My age when I learned I was going to MIT.
The number of elementary particles in the Standard Model.
The age when Harry Potter became an official adult.
And today, the number of steps across Mass Ave as I proceeded to my first ever class at MIT. 7.016, 34-101.
Obviously, numbers mean a lot at MIT. Courses, buildings, majors, grades — and as a wide-eyed, mildly sleep-deprived frosh, they’ve been overwhelming. It’s been easy to get engulfed in this sea of swirling digits and decimals, but as I joined the procession of sleepy undergrads to the steps of Lobby 7 — undoubtedly one among hundreds on any given MIT day — numbers took on a less defined role.
1125. The number of students facing similar anxiety, but with entirely different perspectives, experiences, expectations, interests. The common thread of the MIT identity, weaving through us a diverse tapestry of ambition and achievement.
In many senses, today was the first of many chapters in the story of our collective MIT experience. Those chapters will be filled with soiled relationships and drunken parties, as well as some of the finest intellectual and technological achievements of the 21st century.
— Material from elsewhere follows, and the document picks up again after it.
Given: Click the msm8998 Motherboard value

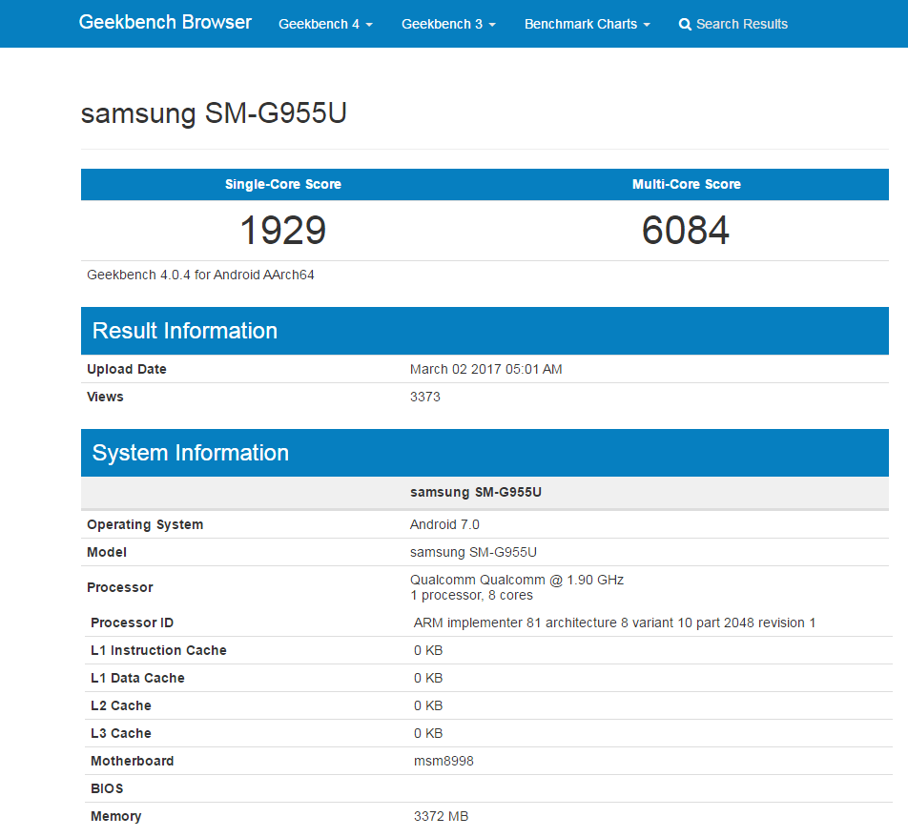Looking at the screenshot, I should (x=444, y=761).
We will create, build, compromise, conquer. We will be inventors and data analysts and economists and historians. We will found companies whose total revenues would be equivalent to the eleventh largest economy in the world. We will, quite literally, change the world.
And in this knowledge, in my seventeen-step walk across Mass. Ave., I had to wonder, where will I fit in this picture?
To me, that’s the most humbling and terrifying and inspiring part of embarking on this MIT adventure. Looking at the several dozen students walking beside you, instantly becoming conscious of how little you know of each of their lives, rich and complex and impressive as your own — there is not much else in the world, I think, that can make you worry so much about what you will contribute to humankind, and yet provide a level of motivation hitherto unfathomable.
In those seventeen steps, I was instantly humbled by the knowledge of the brilliant minds surrounding me, inspired by the contemplation of the minds that had crossed that street before me, and terrified by the uncertainty of where my own mind would eventually lead me.
With the knowledge that my four years would only be a tiny part of the Institute’s history — and an even tinier part of all human history — I was simultaneously ready to start the marathon, and to turn back to my little triple in Burton-Conner and never come out again. Such was the bizarre and contradictory nature of that short walk, and perhaps even my first dose of IHTFP.
As that day went on, profound thoughts of identity and expectation gave way to more practical matters — lectures, p-sets, dinner. My classes were fine, my professors fascinating, my peers remarkable. Numbers crept back into relevance for courses and lecture locations and I set up my classes on MITx. I met some brilliant, passionate people, and I even tossed a frisbee around for a few hours with my new teammates. My first-day paranoia will likely stick around for a while to come, but I’m confident that all those amazing minds who crossed Mass. Ave. Wednesday morning will be right there with me as we aspire to make MIT a better place for having bettered us.
Bethany Cates is a member of the Class of 2019.